■ **TASK TO COMPLETE**: Present the listing below as a Markdown table with the columns Row and Line, giving each non-blank line its own numbered row and leaving out blank lines.

■ **STORED ROWS**:
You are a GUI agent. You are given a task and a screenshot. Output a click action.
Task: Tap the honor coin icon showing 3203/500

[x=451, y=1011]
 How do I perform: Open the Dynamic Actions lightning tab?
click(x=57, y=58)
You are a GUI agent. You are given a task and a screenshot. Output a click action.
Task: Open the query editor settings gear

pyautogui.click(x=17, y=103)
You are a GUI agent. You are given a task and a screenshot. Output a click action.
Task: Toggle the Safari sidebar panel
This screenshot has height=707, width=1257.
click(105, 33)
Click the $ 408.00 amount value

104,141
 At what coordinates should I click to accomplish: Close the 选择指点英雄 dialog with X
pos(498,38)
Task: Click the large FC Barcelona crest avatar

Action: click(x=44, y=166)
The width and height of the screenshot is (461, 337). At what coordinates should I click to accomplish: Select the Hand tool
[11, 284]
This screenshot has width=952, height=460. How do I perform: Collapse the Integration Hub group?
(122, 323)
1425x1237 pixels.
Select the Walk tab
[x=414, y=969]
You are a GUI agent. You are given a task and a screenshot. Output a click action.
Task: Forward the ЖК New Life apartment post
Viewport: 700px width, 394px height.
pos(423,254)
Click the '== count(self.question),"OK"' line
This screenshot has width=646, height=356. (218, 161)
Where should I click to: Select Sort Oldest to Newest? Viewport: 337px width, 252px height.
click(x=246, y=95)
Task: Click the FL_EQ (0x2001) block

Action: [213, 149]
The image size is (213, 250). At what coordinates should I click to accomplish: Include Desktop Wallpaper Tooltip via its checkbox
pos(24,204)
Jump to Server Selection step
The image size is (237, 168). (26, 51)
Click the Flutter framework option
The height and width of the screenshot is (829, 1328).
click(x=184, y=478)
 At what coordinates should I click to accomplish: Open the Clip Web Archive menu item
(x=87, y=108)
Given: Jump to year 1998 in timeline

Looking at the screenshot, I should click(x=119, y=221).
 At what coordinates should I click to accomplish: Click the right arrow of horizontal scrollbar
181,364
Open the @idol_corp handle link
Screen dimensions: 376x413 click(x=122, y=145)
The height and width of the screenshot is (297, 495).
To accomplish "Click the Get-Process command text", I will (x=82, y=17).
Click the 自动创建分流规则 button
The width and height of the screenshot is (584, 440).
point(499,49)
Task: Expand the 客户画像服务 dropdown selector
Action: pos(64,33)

■ **WORKED SOLUTION**:
| Row | Line |
|---|---|
| 1 | You are a GUI agent. You are given a task and a screenshot. Output a click action. |
| 2 | Task: Tap the honor coin icon showing 3203/500 |
| 3 | [x=451, y=1011] |
| 4 |  How do I perform: Open the Dynamic Actions lightning tab? |
| 5 | click(x=57, y=58) |
| 6 | You are a GUI agent. You are given a task and a screenshot. Output a click action. |
| 7 | Task: Open the query editor settings gear |
| 8 | pyautogui.click(x=17, y=103) |
| 9 | You are a GUI agent. You are given a task and a screenshot. Output a click action. |
| 10 | Task: Toggle the Safari sidebar panel |
| 11 | This screenshot has height=707, width=1257. |
| 12 | click(105, 33) |
| 13 | Click the $ 408.00 amount value |
| 14 | 104,141 |
| 15 |  At what coordinates should I click to accomplish: Close the 选择指点英雄 dialog with X |
| 16 | pos(498,38) |
| 17 | Task: Click the large FC Barcelona crest avatar |
| 18 | Action: click(x=44, y=166) |
| 19 | The width and height of the screenshot is (461, 337). At what coordinates should I click to accomplish: Select the Hand tool |
| 20 | [11, 284] |
| 21 | This screenshot has width=952, height=460. How do I perform: Collapse the Integration Hub group? |
| 22 | (122, 323) |
| 23 | 1425x1237 pixels. |
| 24 | Select the Walk tab |
| 25 | [x=414, y=969] |
| 26 | You are a GUI agent. You are given a task and a screenshot. Output a click action. |
| 27 | Task: Forward the ЖК New Life apartment post |
| 28 | Viewport: 700px width, 394px height. |
| 29 | pos(423,254) |
| 30 | Click the '== count(self.question),"OK"' line |
| 31 | This screenshot has width=646, height=356. (218, 161) |
| 32 | Where should I click to: Select Sort Oldest to Newest? Viewport: 337px width, 252px height. |
| 33 | click(x=246, y=95) |
| 34 | Task: Click the FL_EQ (0x2001) block |
| 35 | Action: [213, 149] |
| 36 | The image size is (213, 250). At what coordinates should I click to accomplish: Include Desktop Wallpaper Tooltip via its checkbox |
| 37 | pos(24,204) |
| 38 | Jump to Server Selection step |
| 39 | The image size is (237, 168). (26, 51) |
| 40 | Click the Flutter framework option |
| 41 | The height and width of the screenshot is (829, 1328). |
| 42 | click(x=184, y=478) |
| 43 |  At what coordinates should I click to accomplish: Open the Clip Web Archive menu item |
| 44 | (x=87, y=108) |
| 45 | Given: Jump to year 1998 in timeline |
| 46 | Looking at the screenshot, I should click(x=119, y=221). |
| 47 |  At what coordinates should I click to accomplish: Click the right arrow of horizontal scrollbar |
| 48 | 181,364 |
| 49 | Open the @idol_corp handle link |
| 50 | Screen dimensions: 376x413 click(x=122, y=145) |
| 51 | The height and width of the screenshot is (297, 495). |
| 52 | To accomplish "Click the Get-Process command text", I will (x=82, y=17). |
| 53 | Click the 自动创建分流规则 button |
| 54 | The width and height of the screenshot is (584, 440). |
| 55 | point(499,49) |
| 56 | Task: Expand the 客户画像服务 dropdown selector |
| 57 | Action: pos(64,33) |